*CONSIGNE*
Répondez à ces questions à l'aide du texte sur la création du RESOF :
1. En quelle année le RESOF a-t-il été créé ?
2. Quel poste Jacques Faye occupait-il à l'ISRA au moment des faits ?
3. Quelles étaient les deux options envisagées pour faire travailler ensemble les institutions ?

*TEXTE SOURCE*
------------------------------------

III- 2. LES ÉLÉMENTS DE DÉPART
III- 2.1. LE RESOF EST CRÉÉ EN 2000 :
POURQUOI ?
Nous nous sommes adressés à Jacques FAYE,
sociologue rural, proche collaborateur du bureau d'appui à la
coopération sénégalo-suisse (qui subventionne le
fonctionnement du RESOF), et à l'époque directeur
général de l'Institut Sénégalais de Recherche
Agronomique (ISRA) au moment des faits. Son discours éclaire les
conditions dans lesquelles a émergé l'idée de faire
travailler en réseau les acteurs de la formation agricole et rurale,
dans la Vallée du Fleuve Sénégal.
C'est lorsqu'il travaillait sur le nouveau projet
d'établissement de l'ISRA, qui a conduit à la création de
l'actuel Fonds National de Recherche Agricole et Agroalimentaire, que cette
idée a germé. La question centrale était alors la suivante
: « Comment s'organiser pour en faire davantage, sachant que nos pays
disposent de moyens limités ? »
Le constat était unanimement partagé : des
personnels nombreux, répartis dans de nombreuses institutions publiques
oeuvrant dans le développement rural. Il paraissait donc logique de les
faire travailler ensemble, pour permettre d'additionner les avantages
comparatifs de chaque institution, tout en décloisonnant des
institutions qui travaillaient pour le même bénéficiaire
final.
La question qui venait immédiatement après
était donc : comment on va s'y prendre ? Deux options se
présentaient alors :
1) fusion de ces institutions
Mais très rapidement, les nombreux freins
identifiés incitèrent à penser que cette solution ne
menait nulle part.
2) les faire fonctionner en réseaux (sur des
sujets d'intérêt commun). Dans ce cas, il fallait que
quelque chose motive les gens à aller dans ce sens car une limite
apparaissait immédiatement : les moyens financiers. En effet, «
outre le fait qu'il n'est pas illimité, l'argent qu'on « flaire
» attire du monde, et pas nécessairement pour la bonne cause
».

------------------------------------

*DONNÉES FOURNIES*
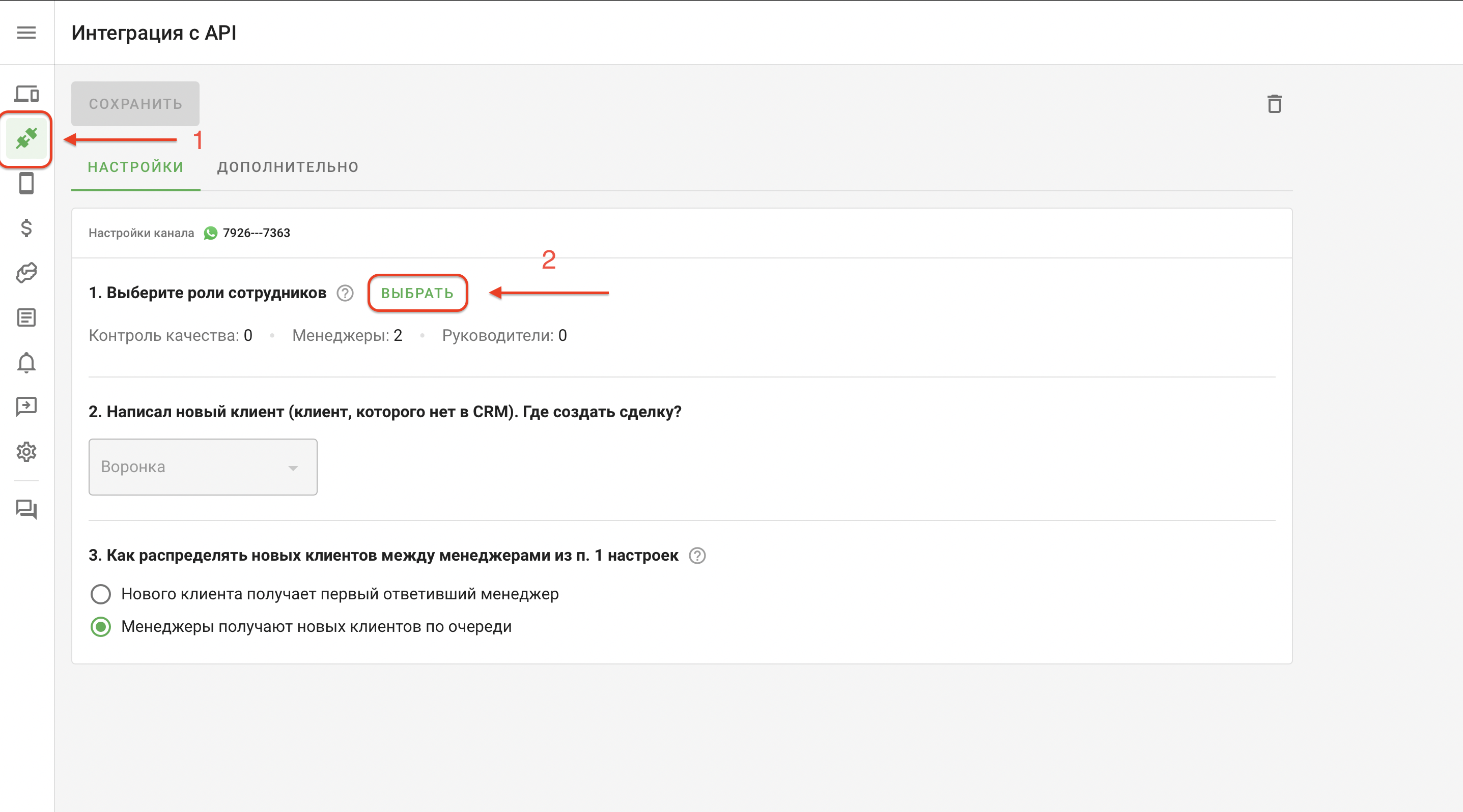Open the dollar sign billing icon
This screenshot has width=1463, height=812.
[26, 228]
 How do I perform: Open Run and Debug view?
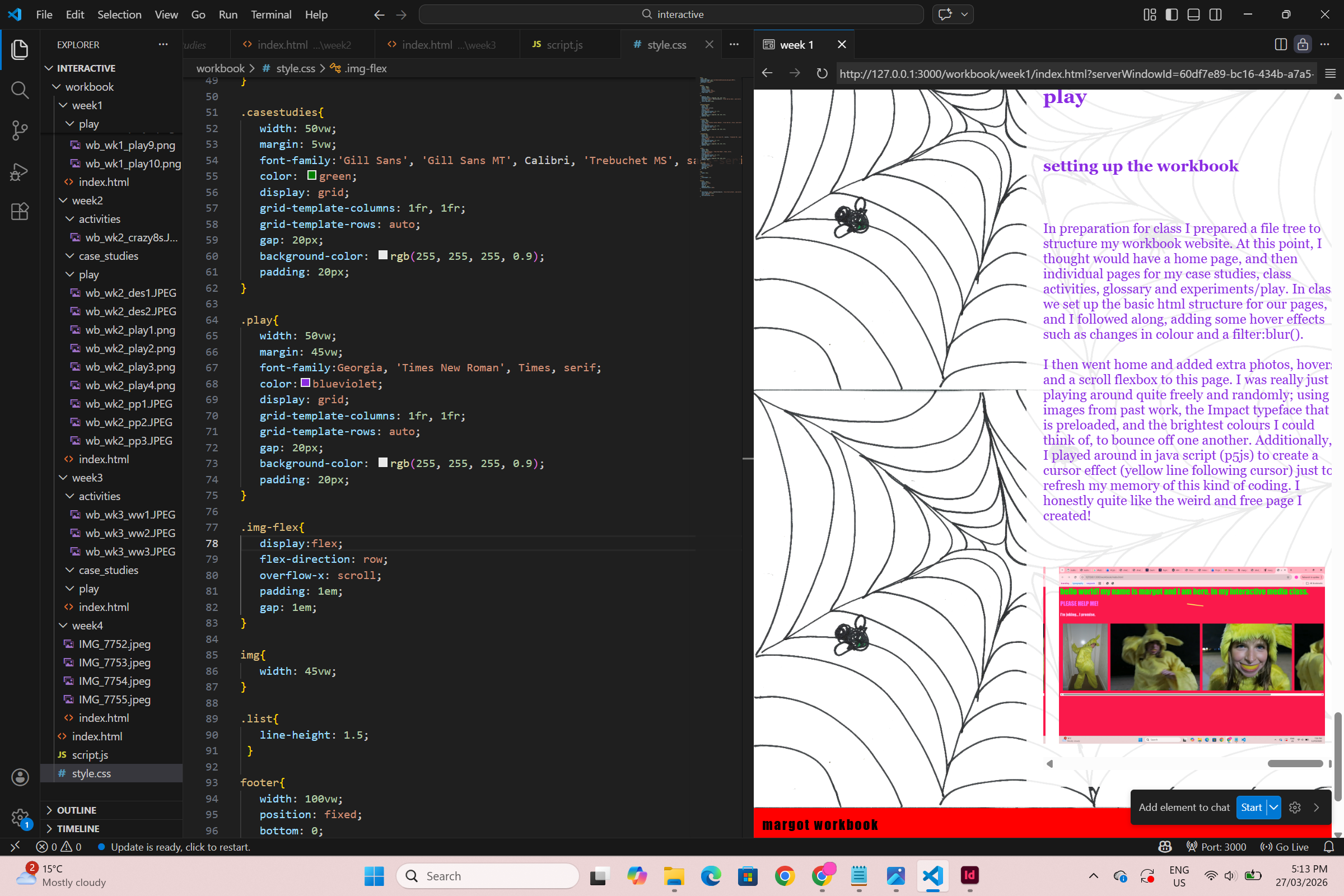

------------------------------------

*CORRIGÉ*
1. En 2000.
2. Il en était le directeur général.
3. La fusion de ces institutions, ou leur fonctionnement en réseaux sur des sujets d'intérêt commun.